Martin Chrastina, Slovakia (Slovak Republic)

Head Transplant Coordinator
Department of Nephrology and kidney transplant centre
Univesity Hospital Bratislava

Abstract

Septic patients as an organ donors

Martin Chrastina1, Zuzana Zilinska1.

1Department of Kidney Transplantation and Nephrology, University Hospital Bratislava, Bratislava, Slovakia (Slovak Republic)

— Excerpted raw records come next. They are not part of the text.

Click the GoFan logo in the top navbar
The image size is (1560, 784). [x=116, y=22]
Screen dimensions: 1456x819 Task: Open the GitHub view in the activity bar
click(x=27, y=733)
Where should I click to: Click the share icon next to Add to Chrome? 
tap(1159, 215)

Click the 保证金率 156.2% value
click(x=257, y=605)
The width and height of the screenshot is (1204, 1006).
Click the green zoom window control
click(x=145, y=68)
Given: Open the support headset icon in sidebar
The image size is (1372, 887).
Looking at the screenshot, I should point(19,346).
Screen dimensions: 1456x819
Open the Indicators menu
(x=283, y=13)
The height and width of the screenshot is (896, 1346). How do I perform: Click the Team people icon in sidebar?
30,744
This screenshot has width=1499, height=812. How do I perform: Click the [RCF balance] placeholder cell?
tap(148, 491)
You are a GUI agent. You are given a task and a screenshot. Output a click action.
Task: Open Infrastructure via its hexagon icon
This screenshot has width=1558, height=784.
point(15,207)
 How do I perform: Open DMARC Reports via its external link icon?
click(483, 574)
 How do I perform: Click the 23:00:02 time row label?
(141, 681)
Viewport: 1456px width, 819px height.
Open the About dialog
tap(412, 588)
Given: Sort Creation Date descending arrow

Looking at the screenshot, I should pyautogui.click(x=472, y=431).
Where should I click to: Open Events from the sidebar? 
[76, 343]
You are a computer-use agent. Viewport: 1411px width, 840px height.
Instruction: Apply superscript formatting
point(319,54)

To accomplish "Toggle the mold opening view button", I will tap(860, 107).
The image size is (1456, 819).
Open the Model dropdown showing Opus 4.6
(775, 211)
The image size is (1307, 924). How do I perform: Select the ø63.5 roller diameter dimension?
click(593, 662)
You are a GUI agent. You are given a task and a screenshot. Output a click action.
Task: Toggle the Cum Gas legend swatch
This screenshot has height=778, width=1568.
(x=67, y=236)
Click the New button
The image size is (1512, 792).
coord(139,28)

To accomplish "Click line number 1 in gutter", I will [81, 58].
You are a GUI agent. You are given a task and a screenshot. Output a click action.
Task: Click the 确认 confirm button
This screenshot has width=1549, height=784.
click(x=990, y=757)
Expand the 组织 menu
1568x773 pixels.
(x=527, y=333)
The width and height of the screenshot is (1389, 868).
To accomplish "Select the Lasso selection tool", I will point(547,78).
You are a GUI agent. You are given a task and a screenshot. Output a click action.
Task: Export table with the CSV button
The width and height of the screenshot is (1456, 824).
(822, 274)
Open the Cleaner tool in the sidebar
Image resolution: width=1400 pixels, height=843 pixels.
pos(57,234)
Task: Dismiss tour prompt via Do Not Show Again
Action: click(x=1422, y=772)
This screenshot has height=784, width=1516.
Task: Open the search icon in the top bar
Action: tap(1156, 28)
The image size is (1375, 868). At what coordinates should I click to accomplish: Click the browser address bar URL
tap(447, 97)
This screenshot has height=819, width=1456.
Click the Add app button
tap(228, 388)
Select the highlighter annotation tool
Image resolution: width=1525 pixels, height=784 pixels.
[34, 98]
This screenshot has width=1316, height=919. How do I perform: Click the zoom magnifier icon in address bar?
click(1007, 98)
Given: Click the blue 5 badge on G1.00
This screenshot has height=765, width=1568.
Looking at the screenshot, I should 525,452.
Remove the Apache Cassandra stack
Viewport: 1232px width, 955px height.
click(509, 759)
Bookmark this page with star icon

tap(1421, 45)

Background: According to national as well as the European regulations the basic guiding principle in organ donation and transplantation is “first, do not harm” Considering that almost all of those patients at the ICU are infected or colonised we need to find acceptable risk and balance ratio.
Methods: We evaluated 16 organ DBD donors, which met the criteria for severe sepsis at the admission time. 10 out of them suffered from severe bacterial CNS infection, 3 of them were admitted due to COVID19 pneumonia and 3 with active RSV related pneumonia. Risk/benefit ratio was evaluated according to the type of organ which planned to be recovered, taking into account  available literature data.  
Results: We accepted all the donors for multi organ procurement with bacterial meningitis or encephalitis, where the etiological agents was known in the time of organ procurement – we excluded microorganisms capable to create septic metastases such as Listeria spp. In the group of patients with an active RSV infection (by PCR from BAL), as well as COVID19 pneumonia, we accepted all the donors for multi organ procurement except the lungs. Together 56 organs were accepted for the transplantation. Recipient hospital was provided by the information related to the susceptibility of bacteria. The average antibiotic treatment time in recipients was 2.5 days. There was no known donor derived infection transmission into recipient.
Conclusions: As there is worldwide huge lack of the organs suitable for transplantation, we suggest to take into account only clinical relevant information and stay aware of “routine” praxis not to accept donor with even severe septic infection. Of course, risk and benefit validation has to be done.